# Your task
Please give back only the lines below from the one containing "The height and width of the screenshot is (1568, 690)." to the one containing "Open the IconPack", each repeated word for word, both ends included.

<<<<

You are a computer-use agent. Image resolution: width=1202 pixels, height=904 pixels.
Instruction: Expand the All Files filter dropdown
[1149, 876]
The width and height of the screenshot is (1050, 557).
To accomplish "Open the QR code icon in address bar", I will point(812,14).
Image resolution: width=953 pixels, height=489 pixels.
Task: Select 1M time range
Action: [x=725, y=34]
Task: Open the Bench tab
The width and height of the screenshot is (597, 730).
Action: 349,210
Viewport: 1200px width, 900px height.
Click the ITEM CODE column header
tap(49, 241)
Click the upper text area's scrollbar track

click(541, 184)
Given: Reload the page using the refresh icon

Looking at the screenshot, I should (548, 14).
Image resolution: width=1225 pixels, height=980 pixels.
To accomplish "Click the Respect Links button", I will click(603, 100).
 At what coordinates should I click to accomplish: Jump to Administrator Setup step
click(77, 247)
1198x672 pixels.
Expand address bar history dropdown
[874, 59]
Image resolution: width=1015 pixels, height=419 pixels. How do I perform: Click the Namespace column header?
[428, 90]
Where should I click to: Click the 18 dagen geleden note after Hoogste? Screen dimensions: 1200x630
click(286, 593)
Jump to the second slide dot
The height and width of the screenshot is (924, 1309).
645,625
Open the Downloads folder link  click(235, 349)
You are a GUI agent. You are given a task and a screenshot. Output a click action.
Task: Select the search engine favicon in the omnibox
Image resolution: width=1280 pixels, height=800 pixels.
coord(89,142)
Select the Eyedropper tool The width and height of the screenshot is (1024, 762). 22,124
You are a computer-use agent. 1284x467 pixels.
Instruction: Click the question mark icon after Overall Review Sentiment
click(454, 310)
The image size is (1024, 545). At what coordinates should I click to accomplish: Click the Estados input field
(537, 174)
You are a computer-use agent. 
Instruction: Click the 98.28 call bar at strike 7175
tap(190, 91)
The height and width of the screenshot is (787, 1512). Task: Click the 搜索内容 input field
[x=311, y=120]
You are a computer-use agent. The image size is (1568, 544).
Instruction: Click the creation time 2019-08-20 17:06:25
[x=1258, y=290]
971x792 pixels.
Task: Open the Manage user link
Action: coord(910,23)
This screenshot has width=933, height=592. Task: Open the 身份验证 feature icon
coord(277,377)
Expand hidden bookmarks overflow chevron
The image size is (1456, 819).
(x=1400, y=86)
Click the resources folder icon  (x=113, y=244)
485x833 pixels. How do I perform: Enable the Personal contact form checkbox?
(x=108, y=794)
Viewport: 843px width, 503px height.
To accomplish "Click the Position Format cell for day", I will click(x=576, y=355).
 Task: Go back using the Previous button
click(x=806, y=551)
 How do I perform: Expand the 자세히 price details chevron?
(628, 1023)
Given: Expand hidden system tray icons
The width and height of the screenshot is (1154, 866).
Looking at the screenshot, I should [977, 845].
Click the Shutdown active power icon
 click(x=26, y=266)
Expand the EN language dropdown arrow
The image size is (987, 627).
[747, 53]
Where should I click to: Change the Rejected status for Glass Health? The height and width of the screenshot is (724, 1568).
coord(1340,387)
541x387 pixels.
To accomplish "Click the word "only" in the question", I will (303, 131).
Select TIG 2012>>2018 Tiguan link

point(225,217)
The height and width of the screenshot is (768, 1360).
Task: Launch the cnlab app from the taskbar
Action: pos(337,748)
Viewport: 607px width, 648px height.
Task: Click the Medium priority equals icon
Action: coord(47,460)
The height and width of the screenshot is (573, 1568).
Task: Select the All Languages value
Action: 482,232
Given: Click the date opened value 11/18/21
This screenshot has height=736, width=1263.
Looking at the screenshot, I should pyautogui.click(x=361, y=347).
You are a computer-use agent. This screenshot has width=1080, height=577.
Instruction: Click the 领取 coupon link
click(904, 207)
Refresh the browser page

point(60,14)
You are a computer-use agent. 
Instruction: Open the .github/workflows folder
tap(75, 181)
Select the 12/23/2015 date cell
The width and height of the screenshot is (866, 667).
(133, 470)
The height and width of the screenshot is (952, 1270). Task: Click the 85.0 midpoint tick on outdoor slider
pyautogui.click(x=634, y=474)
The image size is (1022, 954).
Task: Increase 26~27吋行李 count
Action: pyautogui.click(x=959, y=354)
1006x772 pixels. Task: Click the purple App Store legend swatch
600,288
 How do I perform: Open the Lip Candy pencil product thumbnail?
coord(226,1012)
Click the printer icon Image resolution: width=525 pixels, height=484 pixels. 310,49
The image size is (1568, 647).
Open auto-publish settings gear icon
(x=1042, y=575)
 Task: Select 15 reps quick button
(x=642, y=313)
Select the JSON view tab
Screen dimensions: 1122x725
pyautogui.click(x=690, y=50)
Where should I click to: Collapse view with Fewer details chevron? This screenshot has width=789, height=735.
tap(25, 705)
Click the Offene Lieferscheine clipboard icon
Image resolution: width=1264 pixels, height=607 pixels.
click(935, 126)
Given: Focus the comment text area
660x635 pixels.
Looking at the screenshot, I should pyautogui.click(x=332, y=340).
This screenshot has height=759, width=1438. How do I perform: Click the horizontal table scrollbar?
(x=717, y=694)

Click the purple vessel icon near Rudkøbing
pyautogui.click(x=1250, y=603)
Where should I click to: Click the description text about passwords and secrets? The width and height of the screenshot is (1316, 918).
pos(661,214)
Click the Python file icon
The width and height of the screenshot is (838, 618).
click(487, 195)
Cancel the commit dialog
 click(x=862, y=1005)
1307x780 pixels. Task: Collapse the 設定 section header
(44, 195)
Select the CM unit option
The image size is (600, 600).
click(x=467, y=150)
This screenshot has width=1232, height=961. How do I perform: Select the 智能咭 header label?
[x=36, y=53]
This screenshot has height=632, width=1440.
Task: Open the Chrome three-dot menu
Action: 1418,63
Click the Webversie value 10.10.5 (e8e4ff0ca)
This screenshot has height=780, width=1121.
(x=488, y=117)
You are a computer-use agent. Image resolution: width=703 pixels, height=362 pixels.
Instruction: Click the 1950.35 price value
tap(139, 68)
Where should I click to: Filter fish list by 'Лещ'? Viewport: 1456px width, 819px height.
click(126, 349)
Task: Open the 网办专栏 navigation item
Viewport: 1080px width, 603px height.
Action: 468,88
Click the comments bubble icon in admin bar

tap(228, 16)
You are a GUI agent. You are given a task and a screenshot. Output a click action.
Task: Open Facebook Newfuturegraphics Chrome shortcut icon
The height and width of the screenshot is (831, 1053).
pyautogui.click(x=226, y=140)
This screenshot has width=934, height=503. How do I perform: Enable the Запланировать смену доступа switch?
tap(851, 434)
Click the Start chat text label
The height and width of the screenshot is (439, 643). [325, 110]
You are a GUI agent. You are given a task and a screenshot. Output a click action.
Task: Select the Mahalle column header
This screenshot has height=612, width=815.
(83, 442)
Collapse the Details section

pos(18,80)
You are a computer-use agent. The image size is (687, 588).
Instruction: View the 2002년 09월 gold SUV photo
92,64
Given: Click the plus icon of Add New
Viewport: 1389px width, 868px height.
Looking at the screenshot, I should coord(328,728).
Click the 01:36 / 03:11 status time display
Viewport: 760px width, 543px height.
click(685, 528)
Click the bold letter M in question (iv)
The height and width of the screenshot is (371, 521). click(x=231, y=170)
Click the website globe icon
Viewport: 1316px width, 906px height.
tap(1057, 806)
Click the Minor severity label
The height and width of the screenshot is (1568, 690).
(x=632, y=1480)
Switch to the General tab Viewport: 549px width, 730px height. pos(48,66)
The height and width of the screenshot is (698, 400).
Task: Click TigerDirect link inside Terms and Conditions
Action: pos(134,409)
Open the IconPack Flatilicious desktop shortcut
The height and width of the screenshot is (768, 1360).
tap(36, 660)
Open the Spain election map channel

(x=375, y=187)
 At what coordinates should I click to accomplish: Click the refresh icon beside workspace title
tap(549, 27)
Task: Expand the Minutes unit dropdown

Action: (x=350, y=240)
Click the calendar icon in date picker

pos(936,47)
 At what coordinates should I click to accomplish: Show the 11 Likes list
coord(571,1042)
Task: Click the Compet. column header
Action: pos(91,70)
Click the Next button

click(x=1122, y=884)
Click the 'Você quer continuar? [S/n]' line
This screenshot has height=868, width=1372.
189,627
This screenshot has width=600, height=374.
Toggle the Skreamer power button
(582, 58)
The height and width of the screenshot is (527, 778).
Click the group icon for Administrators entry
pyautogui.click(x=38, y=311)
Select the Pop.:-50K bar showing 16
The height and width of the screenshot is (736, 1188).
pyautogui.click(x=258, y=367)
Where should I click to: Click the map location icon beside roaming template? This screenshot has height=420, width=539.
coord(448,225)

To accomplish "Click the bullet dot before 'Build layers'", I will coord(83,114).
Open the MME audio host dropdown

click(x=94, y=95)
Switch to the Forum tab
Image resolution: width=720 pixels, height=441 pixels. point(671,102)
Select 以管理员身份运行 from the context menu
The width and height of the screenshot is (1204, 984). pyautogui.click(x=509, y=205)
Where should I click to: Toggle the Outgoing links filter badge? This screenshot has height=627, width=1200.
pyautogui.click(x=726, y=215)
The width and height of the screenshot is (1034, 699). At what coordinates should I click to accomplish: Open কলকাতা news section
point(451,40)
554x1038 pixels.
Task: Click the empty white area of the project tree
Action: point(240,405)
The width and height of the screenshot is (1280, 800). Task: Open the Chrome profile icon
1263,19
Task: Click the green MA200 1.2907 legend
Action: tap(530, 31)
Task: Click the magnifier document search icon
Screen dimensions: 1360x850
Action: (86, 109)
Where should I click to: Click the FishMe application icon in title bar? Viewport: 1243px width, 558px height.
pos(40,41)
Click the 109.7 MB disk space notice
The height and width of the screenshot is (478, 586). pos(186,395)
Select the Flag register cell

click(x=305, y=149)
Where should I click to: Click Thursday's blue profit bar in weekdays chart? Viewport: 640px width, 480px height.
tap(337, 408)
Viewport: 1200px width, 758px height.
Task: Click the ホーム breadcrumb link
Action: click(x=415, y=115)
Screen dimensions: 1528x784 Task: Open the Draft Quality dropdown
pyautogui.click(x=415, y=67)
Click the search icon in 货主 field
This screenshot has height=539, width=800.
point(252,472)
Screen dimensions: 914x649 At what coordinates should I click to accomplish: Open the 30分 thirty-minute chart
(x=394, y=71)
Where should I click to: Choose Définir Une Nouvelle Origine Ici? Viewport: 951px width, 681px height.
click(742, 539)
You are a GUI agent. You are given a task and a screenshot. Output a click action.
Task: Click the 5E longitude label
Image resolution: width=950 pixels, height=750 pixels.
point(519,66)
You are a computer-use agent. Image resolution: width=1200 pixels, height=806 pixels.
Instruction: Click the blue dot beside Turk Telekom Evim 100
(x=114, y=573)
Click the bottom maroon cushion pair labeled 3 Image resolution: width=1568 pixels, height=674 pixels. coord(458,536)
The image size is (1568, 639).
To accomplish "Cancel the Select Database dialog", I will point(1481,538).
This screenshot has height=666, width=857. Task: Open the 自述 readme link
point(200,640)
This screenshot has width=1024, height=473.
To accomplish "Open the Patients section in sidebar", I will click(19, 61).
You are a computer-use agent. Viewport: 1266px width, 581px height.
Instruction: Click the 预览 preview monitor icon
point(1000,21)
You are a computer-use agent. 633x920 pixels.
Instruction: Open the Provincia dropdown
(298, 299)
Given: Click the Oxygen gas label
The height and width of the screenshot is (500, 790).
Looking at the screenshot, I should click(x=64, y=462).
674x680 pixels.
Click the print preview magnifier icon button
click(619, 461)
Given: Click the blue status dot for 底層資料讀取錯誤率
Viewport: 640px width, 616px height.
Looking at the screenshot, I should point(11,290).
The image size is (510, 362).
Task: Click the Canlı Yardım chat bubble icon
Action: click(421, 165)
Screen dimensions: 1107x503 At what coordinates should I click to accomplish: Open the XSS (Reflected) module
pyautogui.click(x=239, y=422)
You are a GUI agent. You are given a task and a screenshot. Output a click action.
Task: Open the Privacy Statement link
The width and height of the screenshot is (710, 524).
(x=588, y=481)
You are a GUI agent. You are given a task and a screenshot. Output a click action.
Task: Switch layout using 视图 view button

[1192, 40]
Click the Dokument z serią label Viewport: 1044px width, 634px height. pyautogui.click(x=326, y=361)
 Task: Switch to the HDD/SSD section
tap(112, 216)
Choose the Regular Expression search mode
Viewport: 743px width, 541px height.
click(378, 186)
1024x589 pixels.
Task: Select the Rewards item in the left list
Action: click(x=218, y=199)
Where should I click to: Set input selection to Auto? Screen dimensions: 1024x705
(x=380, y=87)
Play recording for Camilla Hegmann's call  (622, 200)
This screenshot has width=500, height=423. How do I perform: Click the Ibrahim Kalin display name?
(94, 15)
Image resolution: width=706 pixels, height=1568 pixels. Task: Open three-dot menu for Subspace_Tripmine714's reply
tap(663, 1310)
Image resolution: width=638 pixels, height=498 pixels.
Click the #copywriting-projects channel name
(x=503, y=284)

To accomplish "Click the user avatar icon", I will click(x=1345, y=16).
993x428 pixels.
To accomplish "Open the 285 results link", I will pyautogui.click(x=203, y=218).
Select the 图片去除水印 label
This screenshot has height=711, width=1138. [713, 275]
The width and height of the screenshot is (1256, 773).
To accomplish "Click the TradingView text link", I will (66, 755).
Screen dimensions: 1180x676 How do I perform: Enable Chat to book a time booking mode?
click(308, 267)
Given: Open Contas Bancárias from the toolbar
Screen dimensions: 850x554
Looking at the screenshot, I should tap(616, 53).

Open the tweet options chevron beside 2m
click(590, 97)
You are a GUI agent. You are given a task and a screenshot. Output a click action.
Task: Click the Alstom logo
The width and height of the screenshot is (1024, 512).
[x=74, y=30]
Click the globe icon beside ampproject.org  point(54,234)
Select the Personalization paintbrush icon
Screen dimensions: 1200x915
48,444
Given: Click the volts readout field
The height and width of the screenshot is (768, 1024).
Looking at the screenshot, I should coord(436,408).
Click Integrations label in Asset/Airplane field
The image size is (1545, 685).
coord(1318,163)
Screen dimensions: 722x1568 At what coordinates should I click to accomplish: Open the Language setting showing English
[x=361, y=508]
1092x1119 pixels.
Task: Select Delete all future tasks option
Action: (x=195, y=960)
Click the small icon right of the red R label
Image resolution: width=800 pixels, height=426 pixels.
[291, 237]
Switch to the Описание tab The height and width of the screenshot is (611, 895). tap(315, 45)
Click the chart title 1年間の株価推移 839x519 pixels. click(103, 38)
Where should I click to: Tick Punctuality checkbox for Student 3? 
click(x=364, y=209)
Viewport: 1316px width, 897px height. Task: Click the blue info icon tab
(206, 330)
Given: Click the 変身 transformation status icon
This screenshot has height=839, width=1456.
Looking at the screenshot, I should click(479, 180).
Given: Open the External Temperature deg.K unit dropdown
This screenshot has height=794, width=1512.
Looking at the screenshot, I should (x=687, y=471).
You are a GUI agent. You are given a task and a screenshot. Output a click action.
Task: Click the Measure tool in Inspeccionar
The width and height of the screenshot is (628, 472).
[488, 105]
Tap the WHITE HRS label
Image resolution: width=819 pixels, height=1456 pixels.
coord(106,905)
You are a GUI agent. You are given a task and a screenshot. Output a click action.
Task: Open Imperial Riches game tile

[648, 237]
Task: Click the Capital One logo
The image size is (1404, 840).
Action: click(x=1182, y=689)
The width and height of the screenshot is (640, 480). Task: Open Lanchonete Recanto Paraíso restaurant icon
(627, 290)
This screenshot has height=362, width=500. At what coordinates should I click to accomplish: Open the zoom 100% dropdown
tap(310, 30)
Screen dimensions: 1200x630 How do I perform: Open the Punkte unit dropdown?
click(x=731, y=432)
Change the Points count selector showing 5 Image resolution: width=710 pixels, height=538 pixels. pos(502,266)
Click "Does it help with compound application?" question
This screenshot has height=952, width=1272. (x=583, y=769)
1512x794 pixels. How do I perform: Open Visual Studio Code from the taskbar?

>>>>

# Output for this exercise
The height and width of the screenshot is (1568, 690).
(x=632, y=1480)
Switch to the General tab Viewport: 549px width, 730px height. pos(48,66)
The height and width of the screenshot is (698, 400).
Task: Click TigerDirect link inside Terms and Conditions
Action: pos(134,409)
Open the IconPack Flatilicious desktop shortcut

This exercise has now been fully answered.